President Bush is again in legacy mode. His White House “czar” on Iraq, Army Lt. Gen. Douglas Lute, explained that the administration intends to reach a final agreement between the two countries by July 31, 2008. In describing the negotiations, he made a remarkable suggestion: Only the Iraqi parliament, not the U.S. Congress, needs to formally approve the agreement.
Lute’s suggestion does not even pass the laugh test. American presidents do have unilateral authority to make foreign agreements on minor matters. But the Constitution requires congressional approval before the nation can commit itself to the sweeping political, economic and military relationship contemplated by the “declaration of principles” signed by Bush and Maliki to kick off the negotiations.
U.S. legislative approval can come in two forms: Either two-thirds of the Senate can vote for a treaty under Article II of the Constitution, or a simple majority of both houses can authorize the agreement under Article I. But there is no constitutional provision or precedent authorizing this new form of Bush unilateralism.

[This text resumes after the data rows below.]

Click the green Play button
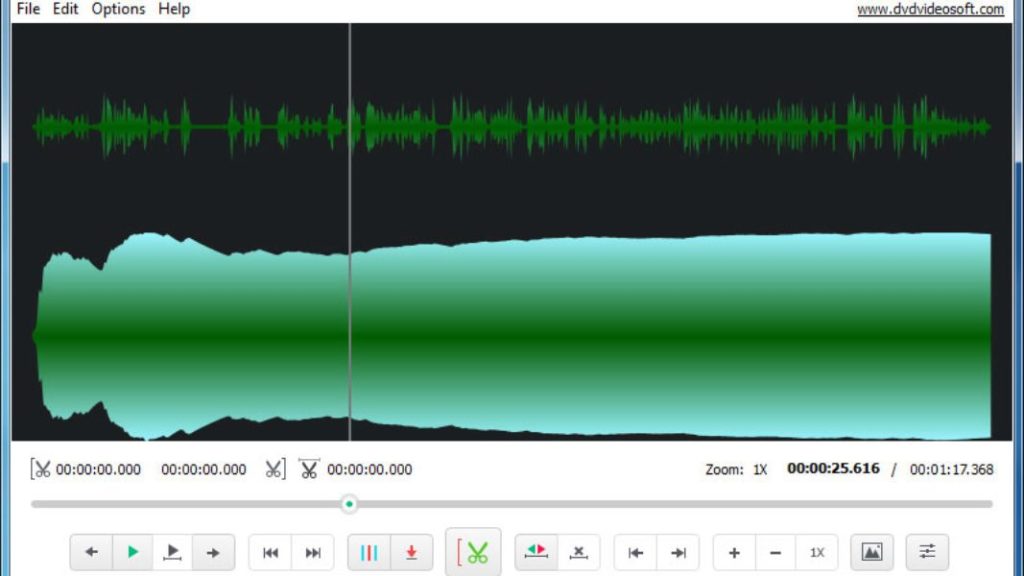The image size is (1024, 576). pos(132,552)
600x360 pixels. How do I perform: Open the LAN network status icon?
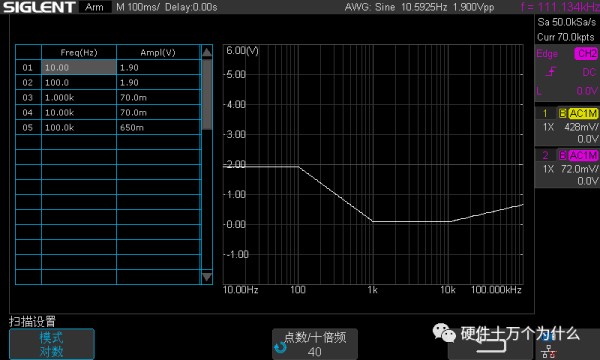point(549,350)
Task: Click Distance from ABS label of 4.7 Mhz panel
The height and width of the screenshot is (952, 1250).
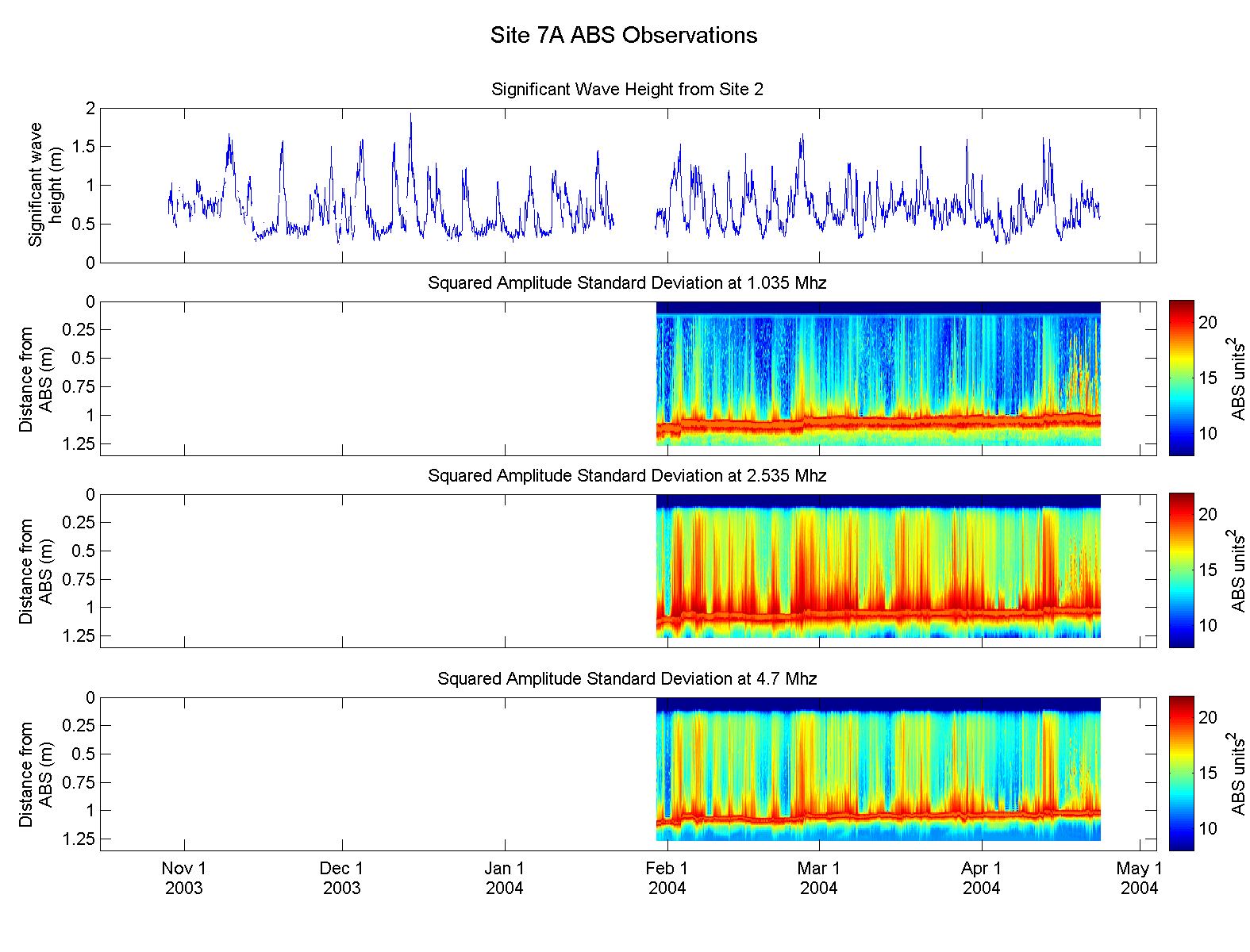Action: coord(36,774)
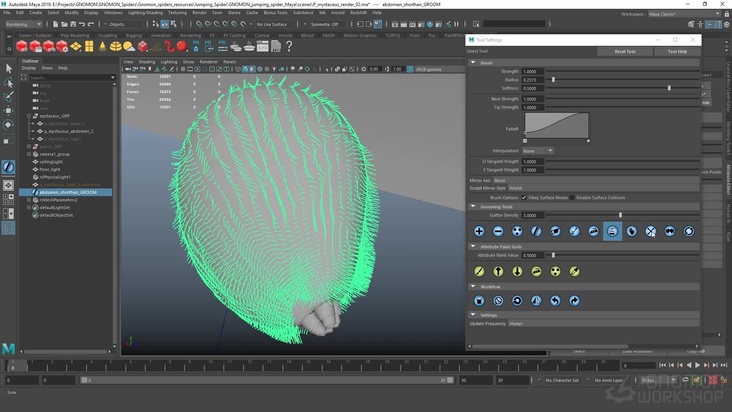The height and width of the screenshot is (412, 732).
Task: Click the yellow up-arrow attribute paint icon
Action: (x=498, y=271)
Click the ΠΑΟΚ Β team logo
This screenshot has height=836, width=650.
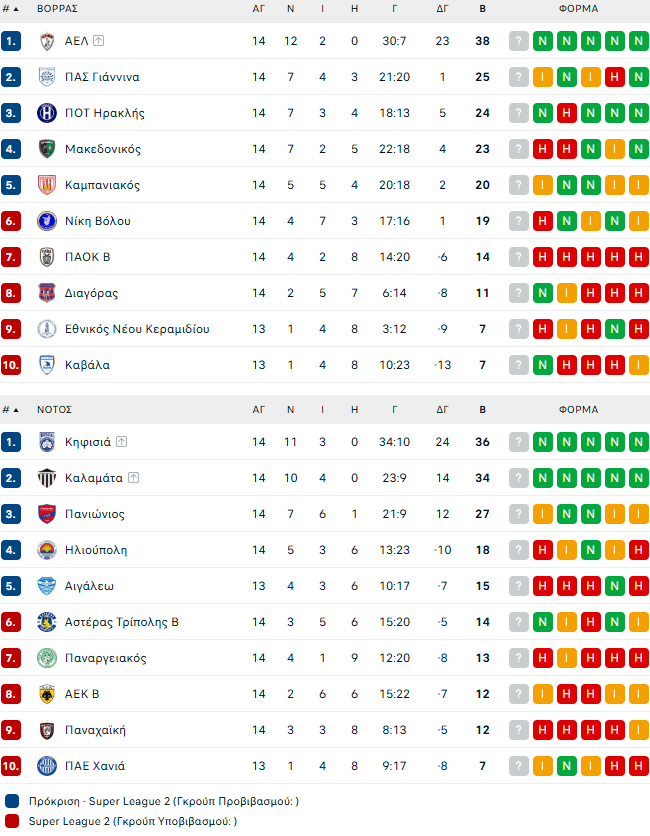(46, 257)
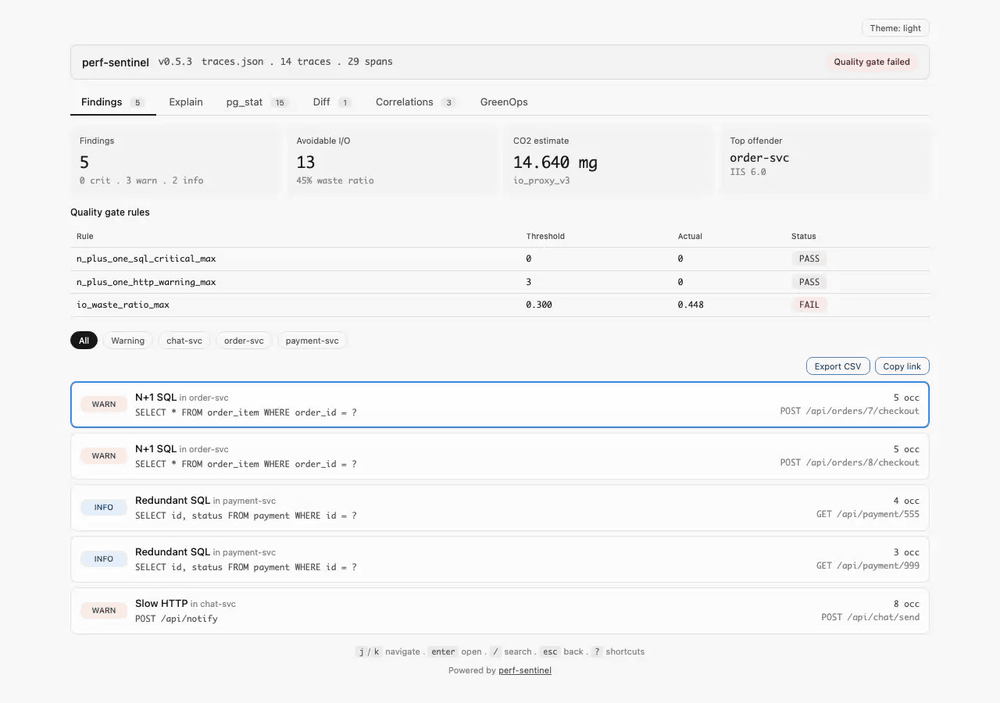Filter findings by chat-svc

click(x=183, y=340)
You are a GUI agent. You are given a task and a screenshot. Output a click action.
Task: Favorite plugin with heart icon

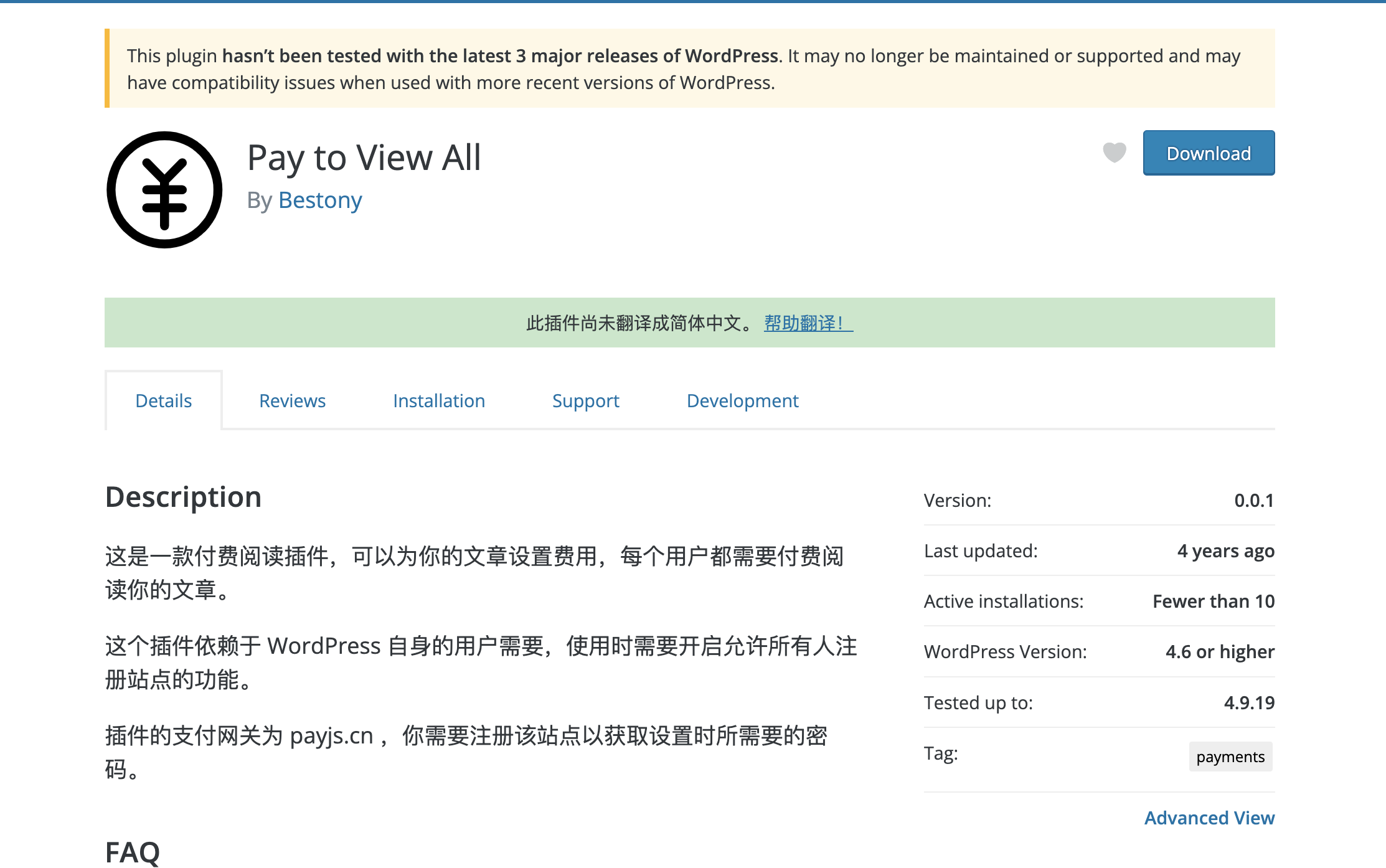[1114, 153]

To the contrary, presidential practice has been regulated by State Department guidelines set down in 1955. These principles emphasize the need for congressional approval when an agreement “involves commitment or risks affecting the nation” and when it requires “the enactment of subsequent legislation by the Congress.”
The new initiative shatters these basic constitutional constraints. The Bush-Maliki declaration not only promises the Iraqi government economic and political support, it contemplates American “security assurances and commitments to the Republic of Iraq to deter foreign aggression.” If such guarantees don’t require congressional consent, the constitutional separation of powers is at an end.
And the administration’s approach here could tie the hands of the victor of the 2008 presidential election. If a Democrat wins and seeks a new course in Iraq, he or she would be obliged to break an international commitment.
This isn’t the way we do things in the United States. The Constitution insists that Congress must get into the act before we make sweeping commitments in the name of the nation.
Before negotiations begin, State Department guidelines require its legal advisor to provide a memorandum justifying its use of an executive agreement, including an “analysis of the constitutional powers relied upon.” But a search of the State Department website fails to reveal any such analysis.
Now that the hoopla over Annapolis has tapered off, Congress should summon Secretary of State Condoleezza Rice to a hearing and insist that she bring down the curtain on this constitutional farce.